- **Exercise objective**: Please copy every one of the entries below, keeping each line identical to the original.

'''

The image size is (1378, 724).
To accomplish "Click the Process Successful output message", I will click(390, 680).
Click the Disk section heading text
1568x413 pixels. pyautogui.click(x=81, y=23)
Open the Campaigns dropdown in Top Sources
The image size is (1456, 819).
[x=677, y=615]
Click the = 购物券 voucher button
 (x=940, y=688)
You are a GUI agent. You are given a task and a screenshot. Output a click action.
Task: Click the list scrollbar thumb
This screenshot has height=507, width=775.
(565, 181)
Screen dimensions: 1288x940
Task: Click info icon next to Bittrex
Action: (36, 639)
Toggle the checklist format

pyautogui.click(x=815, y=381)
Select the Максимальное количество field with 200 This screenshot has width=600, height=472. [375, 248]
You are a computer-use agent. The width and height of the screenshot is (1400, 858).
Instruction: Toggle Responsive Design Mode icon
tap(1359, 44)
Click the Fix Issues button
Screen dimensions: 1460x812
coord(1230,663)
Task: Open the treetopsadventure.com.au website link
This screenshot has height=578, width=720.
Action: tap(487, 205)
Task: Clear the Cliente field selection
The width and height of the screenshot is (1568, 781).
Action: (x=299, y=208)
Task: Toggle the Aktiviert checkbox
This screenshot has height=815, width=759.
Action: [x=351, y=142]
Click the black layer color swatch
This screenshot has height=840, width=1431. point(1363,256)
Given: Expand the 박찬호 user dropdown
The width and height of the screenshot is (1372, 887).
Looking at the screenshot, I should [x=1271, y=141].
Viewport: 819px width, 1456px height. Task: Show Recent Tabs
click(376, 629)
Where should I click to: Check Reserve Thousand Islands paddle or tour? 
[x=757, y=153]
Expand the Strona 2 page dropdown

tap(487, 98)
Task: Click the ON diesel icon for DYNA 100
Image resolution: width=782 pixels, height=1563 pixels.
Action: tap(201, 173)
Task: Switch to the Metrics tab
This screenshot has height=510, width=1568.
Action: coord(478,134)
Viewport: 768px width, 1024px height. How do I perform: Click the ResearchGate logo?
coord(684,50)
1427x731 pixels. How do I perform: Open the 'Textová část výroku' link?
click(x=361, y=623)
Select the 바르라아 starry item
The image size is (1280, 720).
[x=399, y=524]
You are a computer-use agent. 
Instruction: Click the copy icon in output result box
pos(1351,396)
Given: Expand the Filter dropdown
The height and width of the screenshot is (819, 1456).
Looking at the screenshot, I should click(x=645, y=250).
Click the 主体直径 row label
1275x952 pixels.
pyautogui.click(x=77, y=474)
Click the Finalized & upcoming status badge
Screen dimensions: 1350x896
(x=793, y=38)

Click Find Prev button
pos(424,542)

'''

- **Solved problem**:
The image size is (1378, 724).
To accomplish "Click the Process Successful output message", I will click(390, 680).
Click the Disk section heading text
1568x413 pixels. pyautogui.click(x=81, y=23)
Open the Campaigns dropdown in Top Sources
The image size is (1456, 819).
[x=677, y=615]
Click the = 购物券 voucher button
 (x=940, y=688)
You are a GUI agent. You are given a task and a screenshot. Output a click action.
Task: Click the list scrollbar thumb
This screenshot has height=507, width=775.
(565, 181)
Screen dimensions: 1288x940
Task: Click info icon next to Bittrex
Action: (36, 639)
Toggle the checklist format

pyautogui.click(x=815, y=381)
Select the Максимальное количество field with 200 This screenshot has width=600, height=472. [375, 248]
You are a computer-use agent. The width and height of the screenshot is (1400, 858).
Instruction: Toggle Responsive Design Mode icon
tap(1359, 44)
Click the Fix Issues button
Screen dimensions: 1460x812
coord(1230,663)
Task: Open the treetopsadventure.com.au website link
This screenshot has height=578, width=720.
Action: tap(487, 205)
Task: Clear the Cliente field selection
The width and height of the screenshot is (1568, 781).
Action: (x=299, y=208)
Task: Toggle the Aktiviert checkbox
This screenshot has height=815, width=759.
Action: [x=351, y=142]
Click the black layer color swatch
This screenshot has height=840, width=1431. point(1363,256)
Given: Expand the 박찬호 user dropdown
The width and height of the screenshot is (1372, 887).
Looking at the screenshot, I should [x=1271, y=141].
Viewport: 819px width, 1456px height. Task: Show Recent Tabs
click(376, 629)
Where should I click to: Check Reserve Thousand Islands paddle or tour? 
[x=757, y=153]
Expand the Strona 2 page dropdown

tap(487, 98)
Task: Click the ON diesel icon for DYNA 100
Image resolution: width=782 pixels, height=1563 pixels.
Action: tap(201, 173)
Task: Switch to the Metrics tab
This screenshot has height=510, width=1568.
Action: coord(478,134)
Viewport: 768px width, 1024px height. How do I perform: Click the ResearchGate logo?
coord(684,50)
1427x731 pixels. How do I perform: Open the 'Textová část výroku' link?
click(x=361, y=623)
Select the 바르라아 starry item
The image size is (1280, 720).
[x=399, y=524]
You are a computer-use agent. 
Instruction: Click the copy icon in output result box
pos(1351,396)
Given: Expand the Filter dropdown
The height and width of the screenshot is (819, 1456).
Looking at the screenshot, I should click(x=645, y=250).
Click the 主体直径 row label
1275x952 pixels.
pyautogui.click(x=77, y=474)
Click the Finalized & upcoming status badge
Screen dimensions: 1350x896
(x=793, y=38)

Click Find Prev button
pos(424,542)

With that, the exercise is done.